By de novo characterizing the unknown non-coding small exRNA landscape across EV isolation technologies, biofluid, and cancer type, the key properties of exRNA associated smRCs, including their clinical application in early cancer detection were defined. These properties indicated that the tractable smRC-based quantification of novel, unannotated, small RNA expression signatures is feasible across different EV isolation techniques applied to different biofluids, potentially offering a completely novel, data-driven strategy for increasing the sensitivity of EV-driven biomarker discovery. It is important to emphasize that multiple small functional noncoding RNA can arise from transcriptional post-processing of a single larger RNA precursor gene, so smRCs estimate the overlooked underlying expression profile of small RNA precursor genes and thereby facilitate accurate quantification, differential expression, and motif discovery of unknown, heterogeneous, small RNA dominated exRNA payloads. In this sense, smRCs might more accurately measure the information content of exRNA.

Applying this approach to a separate HCC plasma-based exRNA dataset, a 3-smRC (unannotated), HCC specific signature, was derived which was then validated in an independent HCC cohort (‘HCC biomarker validation cohort’, n=209) to discriminate patients with incipient HCC from controls at high-risk of cancer.

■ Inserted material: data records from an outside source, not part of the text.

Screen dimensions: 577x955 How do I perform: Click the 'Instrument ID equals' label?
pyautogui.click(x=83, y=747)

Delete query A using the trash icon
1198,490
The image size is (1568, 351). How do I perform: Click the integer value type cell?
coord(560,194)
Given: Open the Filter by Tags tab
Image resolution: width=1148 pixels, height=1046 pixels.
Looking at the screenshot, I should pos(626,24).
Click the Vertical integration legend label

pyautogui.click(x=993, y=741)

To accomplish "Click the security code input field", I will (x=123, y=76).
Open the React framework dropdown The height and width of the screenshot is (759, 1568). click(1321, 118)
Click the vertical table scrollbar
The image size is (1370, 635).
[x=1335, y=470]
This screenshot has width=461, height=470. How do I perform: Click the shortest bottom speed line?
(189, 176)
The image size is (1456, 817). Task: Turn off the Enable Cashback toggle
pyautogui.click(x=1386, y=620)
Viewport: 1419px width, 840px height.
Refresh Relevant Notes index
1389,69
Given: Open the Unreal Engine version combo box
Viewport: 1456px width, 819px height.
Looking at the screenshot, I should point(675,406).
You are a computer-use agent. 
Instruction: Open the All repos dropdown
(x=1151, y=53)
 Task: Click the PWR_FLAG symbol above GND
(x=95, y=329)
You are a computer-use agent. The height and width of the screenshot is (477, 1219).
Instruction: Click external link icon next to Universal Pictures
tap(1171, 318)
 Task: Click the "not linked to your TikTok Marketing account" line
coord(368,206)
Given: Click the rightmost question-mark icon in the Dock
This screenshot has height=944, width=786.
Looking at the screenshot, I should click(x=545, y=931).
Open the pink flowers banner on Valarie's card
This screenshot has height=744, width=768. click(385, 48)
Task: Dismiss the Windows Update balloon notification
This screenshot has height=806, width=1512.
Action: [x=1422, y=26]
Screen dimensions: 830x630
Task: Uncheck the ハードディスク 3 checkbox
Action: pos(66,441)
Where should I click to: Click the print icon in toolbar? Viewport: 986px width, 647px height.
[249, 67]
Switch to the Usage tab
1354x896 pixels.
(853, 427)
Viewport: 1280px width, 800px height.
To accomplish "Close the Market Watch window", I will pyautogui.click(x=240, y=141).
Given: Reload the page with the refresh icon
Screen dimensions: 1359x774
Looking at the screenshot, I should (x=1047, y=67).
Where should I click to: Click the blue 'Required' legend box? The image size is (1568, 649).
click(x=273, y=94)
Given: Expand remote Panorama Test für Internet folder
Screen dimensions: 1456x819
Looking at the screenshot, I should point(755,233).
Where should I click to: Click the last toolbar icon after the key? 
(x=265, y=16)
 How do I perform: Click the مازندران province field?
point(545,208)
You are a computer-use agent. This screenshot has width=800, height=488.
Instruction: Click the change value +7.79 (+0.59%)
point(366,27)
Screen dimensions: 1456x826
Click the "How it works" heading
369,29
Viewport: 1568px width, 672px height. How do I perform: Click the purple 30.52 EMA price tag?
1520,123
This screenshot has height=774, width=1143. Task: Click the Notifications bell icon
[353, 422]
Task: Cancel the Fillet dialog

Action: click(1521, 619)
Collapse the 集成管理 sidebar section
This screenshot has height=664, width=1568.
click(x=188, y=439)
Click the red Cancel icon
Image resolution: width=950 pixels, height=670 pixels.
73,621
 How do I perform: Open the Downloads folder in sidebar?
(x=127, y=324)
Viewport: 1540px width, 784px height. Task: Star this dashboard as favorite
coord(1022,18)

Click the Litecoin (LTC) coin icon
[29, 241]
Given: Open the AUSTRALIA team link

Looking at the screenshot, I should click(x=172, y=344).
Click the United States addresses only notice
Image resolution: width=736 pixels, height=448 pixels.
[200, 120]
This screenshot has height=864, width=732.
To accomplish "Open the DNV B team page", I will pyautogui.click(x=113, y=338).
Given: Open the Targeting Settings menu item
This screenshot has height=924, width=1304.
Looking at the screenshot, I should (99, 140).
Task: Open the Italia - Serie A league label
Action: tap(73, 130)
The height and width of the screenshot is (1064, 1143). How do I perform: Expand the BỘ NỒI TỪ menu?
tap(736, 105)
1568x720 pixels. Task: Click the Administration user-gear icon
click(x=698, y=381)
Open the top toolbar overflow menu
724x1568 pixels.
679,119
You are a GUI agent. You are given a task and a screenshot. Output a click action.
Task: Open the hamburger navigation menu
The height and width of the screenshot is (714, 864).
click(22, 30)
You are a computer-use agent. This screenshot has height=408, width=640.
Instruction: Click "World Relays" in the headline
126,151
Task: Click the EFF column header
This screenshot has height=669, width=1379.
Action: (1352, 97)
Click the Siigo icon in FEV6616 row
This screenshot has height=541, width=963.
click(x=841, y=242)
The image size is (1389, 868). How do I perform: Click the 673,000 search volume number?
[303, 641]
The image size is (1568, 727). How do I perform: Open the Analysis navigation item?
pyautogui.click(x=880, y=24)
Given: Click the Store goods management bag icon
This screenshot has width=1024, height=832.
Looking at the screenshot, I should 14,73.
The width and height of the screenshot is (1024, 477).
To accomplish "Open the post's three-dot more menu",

Importantly, the exRNA-derived smRC signature was developed as a method for early HCC detection in the context of cancer surveillance which directly determined the patient population deliberately selected for this study, as extensively outlined in clinical guidelines (Marrero et al. 2018; EASL 2018). Briefly, these guidelines explicitly underscore the urgent clinical need for new tools to detect patients with early stage HCC, as they can be cured if diagnosed at this stage. The HCC specificity of the 3 smRC signature was confirmed in a dataset of 142 patients with other malignancies. The study herein purposely chose to test the early detection biomarker candidates in the context of the hardest possible scenario of distinguishing between chronic liver disease and very early, curable, HCC. The signature was independently validated in more than 200 patients, where it was demonstrated of its ability to accurately detect patients with early stage HCC. It was demonstrated that the 3-smRC signature not only outperforms the recommended surveillance tools (serum alphafetoprotein (AFP) combined with abdominal ultrasound) (Tzartzeva et al. 2018) but is complementary to AFP and in combination further maximizes HCC detection rates. There are other approaches currently under evaluation for early HCC detection using other liquid biopsy analytes, mostly involving circulating DNA (Felden et al. 2020). Blood-based DNA mutation and methylation studies have shown comparable performance to the 3-smRC signature disclosed herein (Xu et al. 2017; Smith et al. 2014; Qu et al. 2019). The main difference with this study is that it is exclusively an early-stage cohort and not HCC patients at more advanced stages.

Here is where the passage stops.